(Directions for this task) Sift through the material below and return the lines with "dimensions".

(Data section)
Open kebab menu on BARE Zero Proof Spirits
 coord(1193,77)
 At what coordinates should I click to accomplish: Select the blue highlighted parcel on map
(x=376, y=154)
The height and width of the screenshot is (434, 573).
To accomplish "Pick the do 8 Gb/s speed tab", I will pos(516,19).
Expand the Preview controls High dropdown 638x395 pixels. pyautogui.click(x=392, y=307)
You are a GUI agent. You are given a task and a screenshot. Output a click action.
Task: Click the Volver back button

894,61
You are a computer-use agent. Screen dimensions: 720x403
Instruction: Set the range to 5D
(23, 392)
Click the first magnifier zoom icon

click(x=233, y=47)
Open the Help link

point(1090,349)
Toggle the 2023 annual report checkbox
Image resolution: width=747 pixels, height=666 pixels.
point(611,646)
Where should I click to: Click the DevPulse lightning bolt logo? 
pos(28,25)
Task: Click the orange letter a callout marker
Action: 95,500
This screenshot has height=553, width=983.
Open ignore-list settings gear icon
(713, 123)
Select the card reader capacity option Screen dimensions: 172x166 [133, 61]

(Task result)
You are a computer-use agent. Screen dimensions: 720x403
Select the card reader capacity option Screen dimensions: 172x166 [133, 61]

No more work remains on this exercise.